Murid-murid mereka masih menyeret kaki mereka. Sekarang mereka harus pergi duluan, mereka akan kehilangan poin. Bicara tentang memulai dengan langkah yang salah.
Melihat keduanya menertawakan dan menikmati penderitaan orang lain, Fiend Yang tidak bisa berbuat apa-apa selain membungkamnya. Kedua orang itu mengambil waktu mereka dengan santai untuk menggambar nomor mereka sendiri, dengan sebanyak mungkin bakat.
Sekte Penjinak Binatang adalah nomor 2, melawan Sekte Penjahat Iblis, sementara Sekte Surga Mistik adalah nomor 3.
"Celakalah aku, di sini aku akan menunjukkan kehebatan sekte-ku sepenuhnya, tapi bagaimana aku bisa ketika Sekte Iblis Licik gagal? Saya mendesak mereka untuk tidak datang, dan mereka benar-benar mendengarkan. Maafkan aku karena harus menang mudah darimu, sungguh, ha-ha-ha..." Kesombongan Hui Xiong tidak mengenal batas, kepalanya membengkak karena kesombongan yang tidak berdasar.
Iblis-iblis itu mendidih, hati mereka menyala-nyala. Tidak seperti mereka bisa bertindak atas hal itu, tidak di sini, di Pertemuan Naga Ganda.
"Dengan murid-murid Sekte Iblis Licik yang gagal muncul tepat waktu, mengapa kau tidak melawan kami saja."
Semua orang mengarahkan pandangan mereka pada Shui Ruohua yang menangkupkan tangan mereka. Kemudian dia membungkuk pada sang juri.
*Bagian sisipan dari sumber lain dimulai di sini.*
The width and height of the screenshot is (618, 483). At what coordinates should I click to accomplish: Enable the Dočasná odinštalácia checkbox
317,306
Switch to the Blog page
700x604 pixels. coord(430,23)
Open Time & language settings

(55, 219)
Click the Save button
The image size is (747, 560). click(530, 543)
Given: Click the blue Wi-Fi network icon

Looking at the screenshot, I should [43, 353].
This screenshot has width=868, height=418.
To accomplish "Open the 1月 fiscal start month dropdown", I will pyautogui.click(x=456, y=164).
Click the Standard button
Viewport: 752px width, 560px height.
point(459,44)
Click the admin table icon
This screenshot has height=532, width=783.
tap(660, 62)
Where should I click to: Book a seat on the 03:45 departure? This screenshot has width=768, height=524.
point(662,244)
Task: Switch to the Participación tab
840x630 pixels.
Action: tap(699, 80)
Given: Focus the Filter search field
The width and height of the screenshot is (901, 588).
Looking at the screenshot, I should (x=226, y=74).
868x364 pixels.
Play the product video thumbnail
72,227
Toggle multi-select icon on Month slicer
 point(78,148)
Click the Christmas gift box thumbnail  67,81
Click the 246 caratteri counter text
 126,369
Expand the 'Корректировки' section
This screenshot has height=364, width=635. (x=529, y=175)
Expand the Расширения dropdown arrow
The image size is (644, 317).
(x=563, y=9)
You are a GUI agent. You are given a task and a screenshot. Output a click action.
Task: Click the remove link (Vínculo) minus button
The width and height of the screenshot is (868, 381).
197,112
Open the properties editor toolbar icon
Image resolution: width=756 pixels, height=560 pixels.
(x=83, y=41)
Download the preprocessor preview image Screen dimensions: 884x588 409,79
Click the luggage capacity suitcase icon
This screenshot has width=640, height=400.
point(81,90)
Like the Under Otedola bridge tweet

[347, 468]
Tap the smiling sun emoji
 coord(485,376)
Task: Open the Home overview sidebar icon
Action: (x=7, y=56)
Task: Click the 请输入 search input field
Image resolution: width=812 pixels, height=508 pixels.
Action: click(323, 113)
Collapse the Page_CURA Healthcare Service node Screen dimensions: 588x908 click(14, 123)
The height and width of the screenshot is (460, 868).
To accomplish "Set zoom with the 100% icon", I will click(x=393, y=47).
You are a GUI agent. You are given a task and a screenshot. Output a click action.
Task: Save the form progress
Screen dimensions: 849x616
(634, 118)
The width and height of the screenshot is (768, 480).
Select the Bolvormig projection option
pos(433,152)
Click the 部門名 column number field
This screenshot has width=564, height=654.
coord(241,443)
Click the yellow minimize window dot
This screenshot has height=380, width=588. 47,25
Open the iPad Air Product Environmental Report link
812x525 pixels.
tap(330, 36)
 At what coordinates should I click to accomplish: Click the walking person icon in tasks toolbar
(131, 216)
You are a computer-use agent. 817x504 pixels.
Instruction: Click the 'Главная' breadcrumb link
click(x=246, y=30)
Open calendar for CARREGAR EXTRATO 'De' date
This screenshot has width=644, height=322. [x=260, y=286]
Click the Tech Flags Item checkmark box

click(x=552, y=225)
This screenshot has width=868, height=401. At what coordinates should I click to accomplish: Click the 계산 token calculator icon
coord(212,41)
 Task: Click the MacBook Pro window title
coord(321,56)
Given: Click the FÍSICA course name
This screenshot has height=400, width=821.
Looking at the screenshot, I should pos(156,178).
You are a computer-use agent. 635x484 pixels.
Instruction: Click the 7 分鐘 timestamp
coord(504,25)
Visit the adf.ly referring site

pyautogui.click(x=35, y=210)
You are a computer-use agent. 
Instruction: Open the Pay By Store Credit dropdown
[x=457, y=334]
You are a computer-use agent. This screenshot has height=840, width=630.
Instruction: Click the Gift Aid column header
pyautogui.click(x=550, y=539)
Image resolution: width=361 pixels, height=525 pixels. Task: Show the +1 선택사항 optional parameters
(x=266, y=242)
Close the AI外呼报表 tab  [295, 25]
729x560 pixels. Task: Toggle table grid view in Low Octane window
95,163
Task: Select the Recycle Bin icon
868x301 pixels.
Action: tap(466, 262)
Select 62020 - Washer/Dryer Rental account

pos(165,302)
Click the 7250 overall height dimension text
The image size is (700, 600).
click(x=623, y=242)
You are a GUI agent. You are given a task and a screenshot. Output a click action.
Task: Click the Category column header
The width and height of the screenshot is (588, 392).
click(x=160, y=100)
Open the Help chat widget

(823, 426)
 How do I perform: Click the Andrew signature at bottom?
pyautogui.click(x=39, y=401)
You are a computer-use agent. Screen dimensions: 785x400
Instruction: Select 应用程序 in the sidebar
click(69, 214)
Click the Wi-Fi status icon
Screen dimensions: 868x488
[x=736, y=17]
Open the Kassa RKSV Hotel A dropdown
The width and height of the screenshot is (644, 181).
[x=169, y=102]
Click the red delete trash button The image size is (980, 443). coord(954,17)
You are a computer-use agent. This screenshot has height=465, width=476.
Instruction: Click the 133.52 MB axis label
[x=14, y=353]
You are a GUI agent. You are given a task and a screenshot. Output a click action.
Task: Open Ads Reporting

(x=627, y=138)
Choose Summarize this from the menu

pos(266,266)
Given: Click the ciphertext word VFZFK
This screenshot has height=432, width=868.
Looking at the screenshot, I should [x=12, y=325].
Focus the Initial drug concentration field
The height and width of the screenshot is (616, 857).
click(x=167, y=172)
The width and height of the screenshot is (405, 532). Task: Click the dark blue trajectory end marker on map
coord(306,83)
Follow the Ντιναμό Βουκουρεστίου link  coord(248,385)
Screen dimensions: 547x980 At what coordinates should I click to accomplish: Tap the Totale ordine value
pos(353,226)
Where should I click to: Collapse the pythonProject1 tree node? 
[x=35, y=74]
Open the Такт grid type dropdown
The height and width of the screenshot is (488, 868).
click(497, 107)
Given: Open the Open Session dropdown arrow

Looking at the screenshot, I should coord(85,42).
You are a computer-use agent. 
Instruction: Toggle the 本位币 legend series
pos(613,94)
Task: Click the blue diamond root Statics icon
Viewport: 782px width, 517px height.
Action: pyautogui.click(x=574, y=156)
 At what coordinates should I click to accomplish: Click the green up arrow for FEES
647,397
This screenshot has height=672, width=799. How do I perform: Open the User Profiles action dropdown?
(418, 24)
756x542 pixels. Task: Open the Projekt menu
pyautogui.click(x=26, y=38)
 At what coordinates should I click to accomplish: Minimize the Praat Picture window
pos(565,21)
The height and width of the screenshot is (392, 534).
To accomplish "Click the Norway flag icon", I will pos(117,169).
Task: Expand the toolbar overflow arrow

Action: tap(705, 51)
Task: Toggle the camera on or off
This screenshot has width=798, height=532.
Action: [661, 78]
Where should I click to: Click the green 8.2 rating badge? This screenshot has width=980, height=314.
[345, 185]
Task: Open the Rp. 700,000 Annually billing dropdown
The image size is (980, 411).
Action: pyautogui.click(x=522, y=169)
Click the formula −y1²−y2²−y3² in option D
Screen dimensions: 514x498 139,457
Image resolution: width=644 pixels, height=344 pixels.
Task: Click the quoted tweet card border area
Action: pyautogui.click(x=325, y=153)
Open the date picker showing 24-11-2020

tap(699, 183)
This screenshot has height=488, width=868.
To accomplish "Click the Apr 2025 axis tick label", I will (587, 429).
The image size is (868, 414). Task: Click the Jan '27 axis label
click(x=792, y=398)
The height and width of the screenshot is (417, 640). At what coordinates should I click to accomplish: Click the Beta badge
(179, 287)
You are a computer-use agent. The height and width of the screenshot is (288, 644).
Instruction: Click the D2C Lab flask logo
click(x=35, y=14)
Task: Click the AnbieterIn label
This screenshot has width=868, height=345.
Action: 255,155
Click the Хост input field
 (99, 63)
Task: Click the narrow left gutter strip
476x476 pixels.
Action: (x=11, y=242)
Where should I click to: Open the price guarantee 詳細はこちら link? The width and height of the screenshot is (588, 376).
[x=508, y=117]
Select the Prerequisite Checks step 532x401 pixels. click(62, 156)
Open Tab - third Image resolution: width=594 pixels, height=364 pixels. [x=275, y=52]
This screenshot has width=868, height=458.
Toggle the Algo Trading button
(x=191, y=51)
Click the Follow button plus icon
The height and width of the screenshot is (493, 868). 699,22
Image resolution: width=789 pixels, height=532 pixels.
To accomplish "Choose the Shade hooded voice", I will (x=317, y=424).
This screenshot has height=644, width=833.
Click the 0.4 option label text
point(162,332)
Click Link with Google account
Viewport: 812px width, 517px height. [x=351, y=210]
Sambil tersenyum, Fiend Yang berterima kasih padanya, "Kamu benar-benar baik, nak. Tetua, Sekte Surga Mistik bersedia menggantikan kami. Biarkan mereka pergi dulu."
"Omong kosong, kapan kita setuju?"
Teriakan marah Penatua Yun bergema dan membungkuk kepada hakim, "Penatua, murid saya tidak tahu apa yang dia katakan."
Kemudian dia memelototi Shui Ruohua, "Untuk apa kamu berdiri di sekitar sini? Mundur!"
Shui Ruohua memberi Iblis Yang tatapan minta maaf dan menghela nafas, kembali ke saudara perempuannya.
Dia melihat ini sebagai kesempatan yang baik untuk membalas budi karena Sekte Iblis Licik telah menyelamatkan mereka. Tapi dia lebih tahu maksud sang tetua. Zhuo Fan terlalu kuat.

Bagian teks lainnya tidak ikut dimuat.